The Diary of a Muzungu’s latest – From the Edge of Kibale Forest


Says Charlotte Beauvoisin / Author of the Diary of a Muzungu in Episode 5 of Volume 1 of her ongoing series: From the Edge of Kibale Forest

(Posted 24th July 2020)

Bingeing on the great outdoors

In the fifth of a series, Charlotte Beauvoisin shares some of her #LockdownDiaries from Kibale Forest in Western Uganda.

No. 1 Cabbage patch inspiration

No. 2 I had been wondering where the elephants are

No. 3 Locked down and locked IN with elephants

No. 4 Exactly how fast can you run?

While others have been bingeing on takeaway and Netflix, I’ve spent lockdown bingeing on the great outdoors.

Here on the edge of Kibale National Park, every day brings something new to marvel at. I keep a note of the birds I’ve seen from my balcony and was thrilled to add the Blue Maccoa to my list recently. It wasn’t easy to see the whole bird. A flash of grey blue feathers deep in the undergrowth alerted me to its presence. It was too big to be an African Blue Flycatcher. I couldn’t think what it might be. I just happened to look through the leaves and branches at the right time to spot a bright green caterpillar wriggling in its bright yellow bill.

This gorgeous big – yet secretive forest-edge bird – is a member of the cuckoo family. The Blue Maccoa was formerly known as the Yellowbill. Why this name had to change, beats me. One of my frustrations as an amateur birder is that name changes often confuse rather than add knowledge to our understanding.
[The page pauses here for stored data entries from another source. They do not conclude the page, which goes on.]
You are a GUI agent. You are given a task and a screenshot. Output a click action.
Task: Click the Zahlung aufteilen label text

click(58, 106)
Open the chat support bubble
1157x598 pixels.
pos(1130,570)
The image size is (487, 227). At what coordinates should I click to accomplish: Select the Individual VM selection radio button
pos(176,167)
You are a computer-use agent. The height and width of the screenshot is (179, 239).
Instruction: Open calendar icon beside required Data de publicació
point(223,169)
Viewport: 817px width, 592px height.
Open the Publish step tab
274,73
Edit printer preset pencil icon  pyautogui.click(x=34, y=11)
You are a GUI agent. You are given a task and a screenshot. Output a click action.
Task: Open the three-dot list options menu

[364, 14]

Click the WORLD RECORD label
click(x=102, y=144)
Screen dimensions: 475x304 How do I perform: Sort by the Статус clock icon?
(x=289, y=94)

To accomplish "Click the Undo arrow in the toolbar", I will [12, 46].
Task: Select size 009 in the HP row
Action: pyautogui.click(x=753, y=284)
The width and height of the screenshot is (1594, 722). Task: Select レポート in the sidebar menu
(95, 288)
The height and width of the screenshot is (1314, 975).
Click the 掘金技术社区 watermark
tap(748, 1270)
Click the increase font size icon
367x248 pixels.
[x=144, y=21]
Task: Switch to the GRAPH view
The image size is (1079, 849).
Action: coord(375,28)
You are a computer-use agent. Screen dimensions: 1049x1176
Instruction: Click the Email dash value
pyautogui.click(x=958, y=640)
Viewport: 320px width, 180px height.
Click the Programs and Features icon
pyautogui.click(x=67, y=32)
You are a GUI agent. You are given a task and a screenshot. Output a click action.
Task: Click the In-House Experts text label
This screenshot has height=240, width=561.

Another case in point is the Common Bulbul. It’s a pretty little bird but far easier to identify when it was known as the Yellow-vented Bulbul. That made sense. Common? Yes, it’s common but the loss of the physical description does not aid identification. Complex or nonsensical names deter people from birding, and the enjoyment it brings. What is the knock-on effect to conservation if people struggle to grasp such names? Add Latin to the mix; add local language names (which are crucial for the community to appreciate thecultural values of animals and birds) and you are presented with a series of small barriers that all add up to hamper conservation…

Such are my thoughts as I sit on my balcony, counting myself lucky for being stuck here in lockdown!

Even though I have been based here for two years, I still see things I’ve never seen before. The smallest sighting fills my heart with joy.

If you enjoyed this story, look out for the next one in this series, exclusively here on ATCNews, written by Charlotte Beauvoisin.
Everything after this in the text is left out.